The pumpkin head is for the feast of Stephen, Sire!

If you know me at all, you know that the inside of my car is a disaster. I believe our entire CD collection is on the floor of the car, along with every gas station receipt and candy bar wrapper we’ve accumulated over the past two years. There are many tissues. Some are unused. Others are not. (I know!) I think there’s a wrench set in there somewhere. Also, several barrettes. (Just in case.) I’m missing a can of Lentil soup. I’m sure it’s in the car.

A few weeks back, I found myself driving to the grocery store in desperate need of the ingredients for punch. (When you’re attending a late night yarn store party, it’s sort of silly to NOT fill a gigantic punch bowl with pineapple juice and frozen fruit and whatnot, right? You know it!) Anyway, I scored a front row spot, made my way into the store, grabbed my punch stuff, and carried my bags out to the car.

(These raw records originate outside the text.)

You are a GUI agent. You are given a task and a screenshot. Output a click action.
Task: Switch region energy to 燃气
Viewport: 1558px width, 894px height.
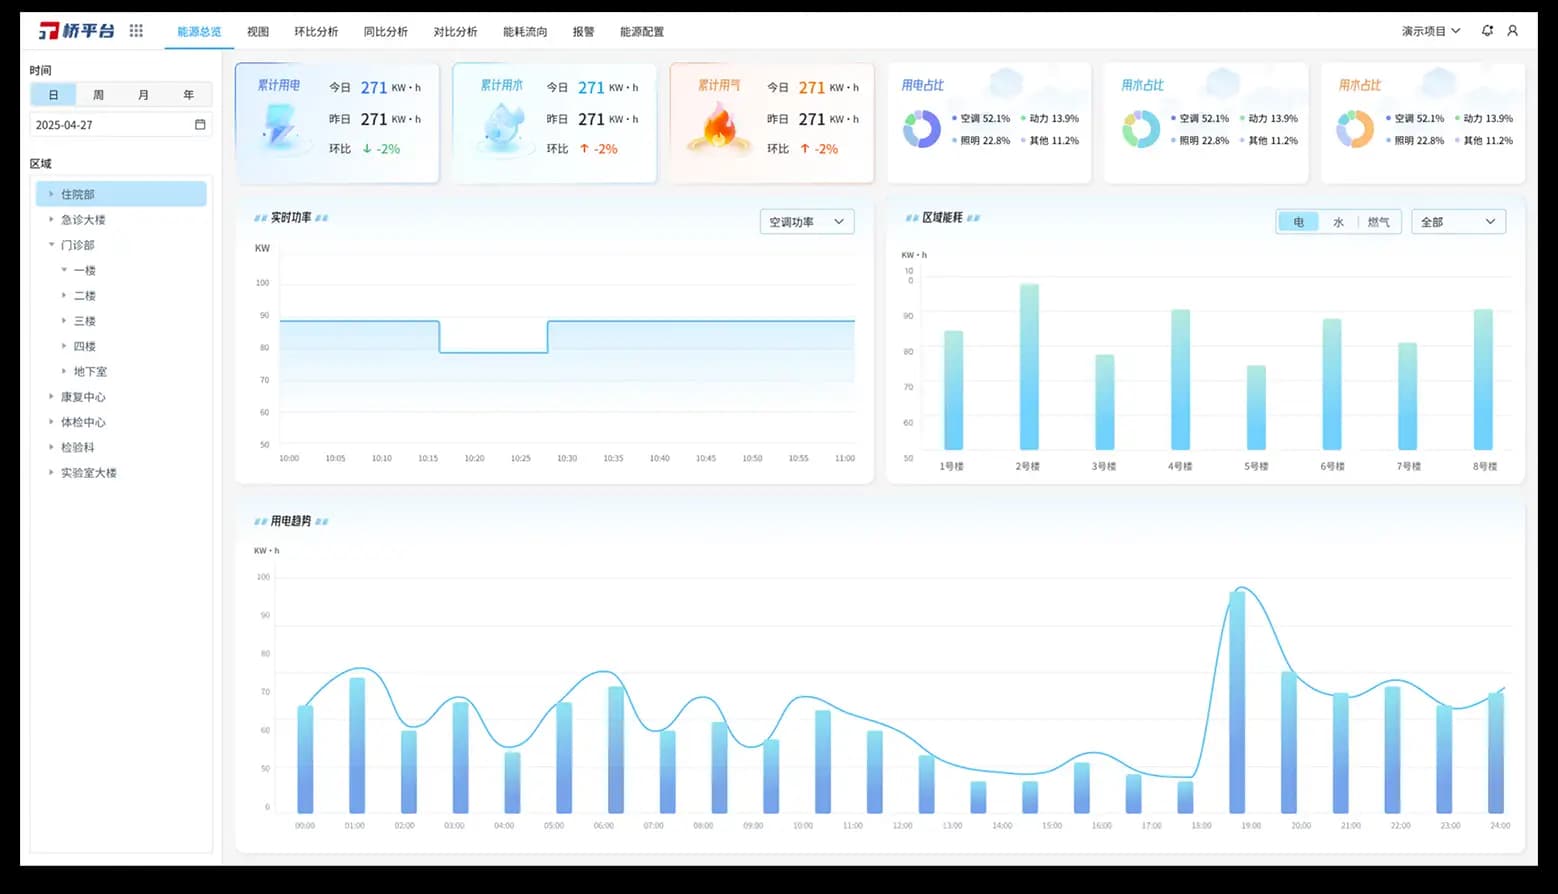click(1379, 222)
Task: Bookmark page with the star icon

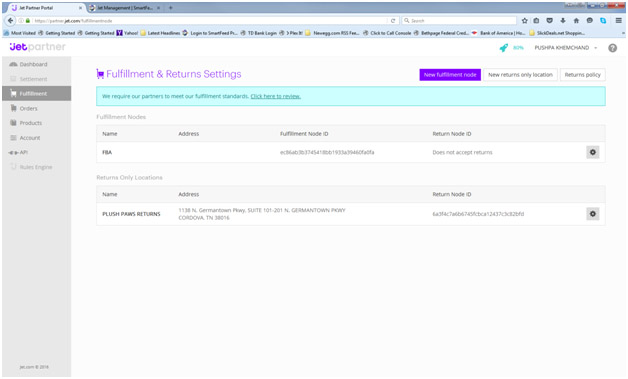Action: [x=524, y=20]
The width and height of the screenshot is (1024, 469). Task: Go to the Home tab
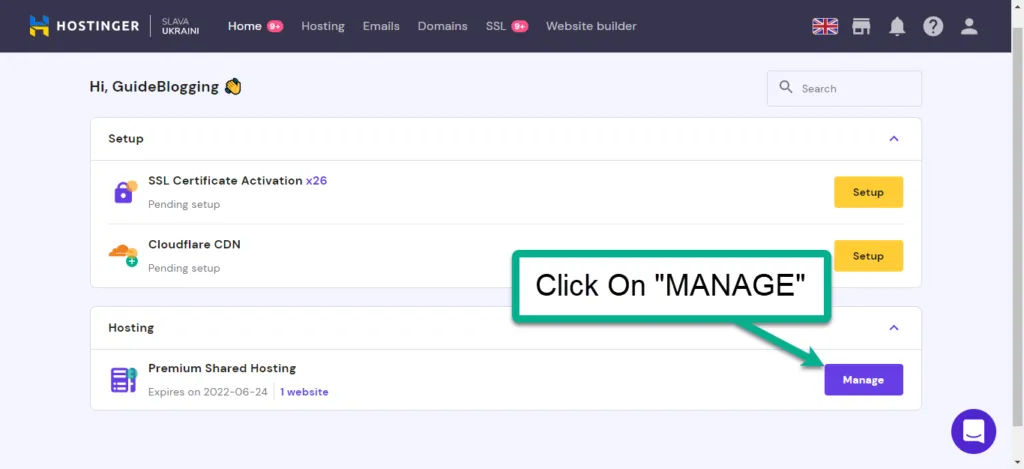pyautogui.click(x=244, y=26)
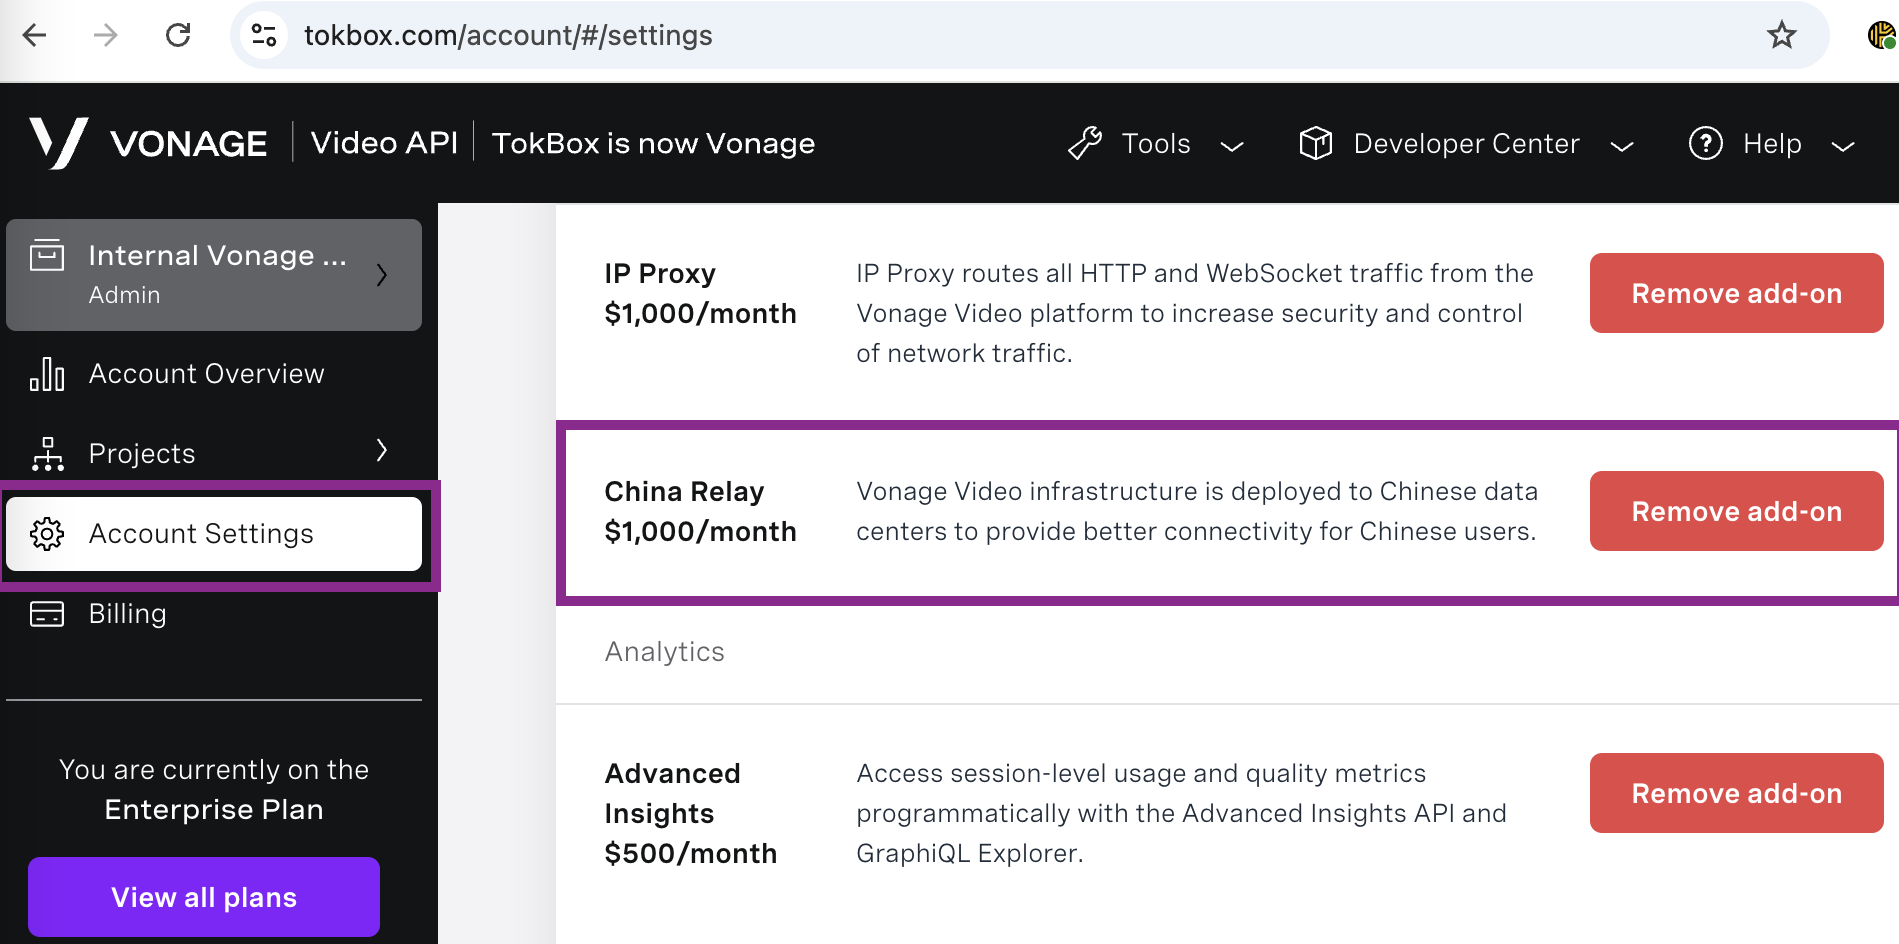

Please know that it was a windy day. Super windy. Blustery, even. (And I don’t throw “blustery” around very often, my friends.) When I opened up the back of the car, a (mostly empty) pumpkin head from Halloween got caught in the wind and flew out. And because my reflexes are spot on (seriously—throw a basketball at my head sometime and see how fast I duck!), I quickly brought my leg up with the lofty intention of kicking the head back into the car. (Because I’m doing it all for Slobo Ilijevski these days. And in my mind, I’m a lot more athletic than I am in your real world.)

As you probably guessed, the pumpkin head did not make its way back into the car. In fact, I kicked the goofy (now empty) thing UNDER the car, where it slowly rolled to a stop dead center—out of my reach from all angles. As I finished packing groceries into the car (and picking up the stale boxes of Milk Duds from the parking lot), I hoped that the wind would somehow catch the head and blow it out. No luck.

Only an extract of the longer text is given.